Dutzende Journalisten und Kamerateams haben sich am Zaun rund um das 
Gebäude platziert, Security-Leute achten mit finsterer Miene darauf, 
dass keiner in den Innenbereich vordringt. Daneben warten Schaulustige 
auf den Gast aus Berlin. Warum sie gekommen sind? Sie habe Gabriel im 
Fernsehen gesehen, meint eine Frau, nun will sie sich ihn persönlich 
anschauen.
Wirklich viel zu sehen bekommen die Zaungäste aber nicht. Dafür 
entwickelt sich zwischen drei Heidenauer Männern und einer Frau ein 
handfester Disput. Es geht ums Streitthema Asyl. Die anderen 
europäischen Länder seien schuld, meint ein älterer Mann, der sich an 
sein Fahrrad krallt: "Die nähm' doch geene Nescher mehr auf", so gehe 
das nicht weiter. Die Frau will das nicht stehen lassen, doch bevor sie 
zum Konter ansetzen kann, bringt ein anderer "die Politiker" ins Spiel. 

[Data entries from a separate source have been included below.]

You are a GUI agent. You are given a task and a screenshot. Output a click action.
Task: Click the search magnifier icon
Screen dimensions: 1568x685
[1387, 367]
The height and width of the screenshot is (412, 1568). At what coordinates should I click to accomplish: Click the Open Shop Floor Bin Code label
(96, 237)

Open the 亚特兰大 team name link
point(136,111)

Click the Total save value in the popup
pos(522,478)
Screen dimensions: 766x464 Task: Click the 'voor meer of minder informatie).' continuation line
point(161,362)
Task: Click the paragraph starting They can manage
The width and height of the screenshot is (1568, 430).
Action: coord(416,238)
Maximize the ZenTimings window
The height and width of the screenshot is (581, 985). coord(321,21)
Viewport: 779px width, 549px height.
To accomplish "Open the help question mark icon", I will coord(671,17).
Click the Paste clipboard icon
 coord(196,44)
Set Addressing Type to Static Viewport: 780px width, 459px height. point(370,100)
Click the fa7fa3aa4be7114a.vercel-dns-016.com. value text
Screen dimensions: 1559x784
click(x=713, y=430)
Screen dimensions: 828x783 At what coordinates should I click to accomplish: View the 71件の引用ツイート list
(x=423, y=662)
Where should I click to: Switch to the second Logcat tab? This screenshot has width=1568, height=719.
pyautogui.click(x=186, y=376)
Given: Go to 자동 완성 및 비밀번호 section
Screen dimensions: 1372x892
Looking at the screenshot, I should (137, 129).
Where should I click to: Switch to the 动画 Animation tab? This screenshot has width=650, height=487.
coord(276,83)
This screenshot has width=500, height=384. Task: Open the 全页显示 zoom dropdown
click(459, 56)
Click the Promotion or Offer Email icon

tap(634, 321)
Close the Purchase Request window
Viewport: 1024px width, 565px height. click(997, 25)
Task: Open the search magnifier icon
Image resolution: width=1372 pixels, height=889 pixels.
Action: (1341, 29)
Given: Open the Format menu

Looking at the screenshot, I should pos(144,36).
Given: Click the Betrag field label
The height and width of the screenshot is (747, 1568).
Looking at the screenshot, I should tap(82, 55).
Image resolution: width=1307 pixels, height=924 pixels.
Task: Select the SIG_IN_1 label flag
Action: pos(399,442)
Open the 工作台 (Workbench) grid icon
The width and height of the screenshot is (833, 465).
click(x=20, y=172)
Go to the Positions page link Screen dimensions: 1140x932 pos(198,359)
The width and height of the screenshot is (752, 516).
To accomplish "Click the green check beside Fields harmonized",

"Die müssen handeln", meint er, "die ducken sich doch nur weg."
Das zumindest kann man Gabriel nicht vorwerfen. Nach seinem Besuch bei 
den Flüchtlingen spricht er Klartext, schließlich hat er registriert, 
dass Kanzlerin Angela Merkel (CDU) wegen ihres langen Schweigens zum 
Thema auf herbe Kritik gestoßen ist. Also legt Gabriel los. Deutschland 
dürfe diesem "rechtsradikalen Mob" keinen Millimeter Raum geben, ruft er
 in die Mikrofone. Die Rechtsextremen hielten sich für die Vertreter des
 "wahren Deutschlands", das aber seien sie keineswegs. "In Wahrheit sind
 es die undeutschesten Typen, die ich mir vorstellen kann." 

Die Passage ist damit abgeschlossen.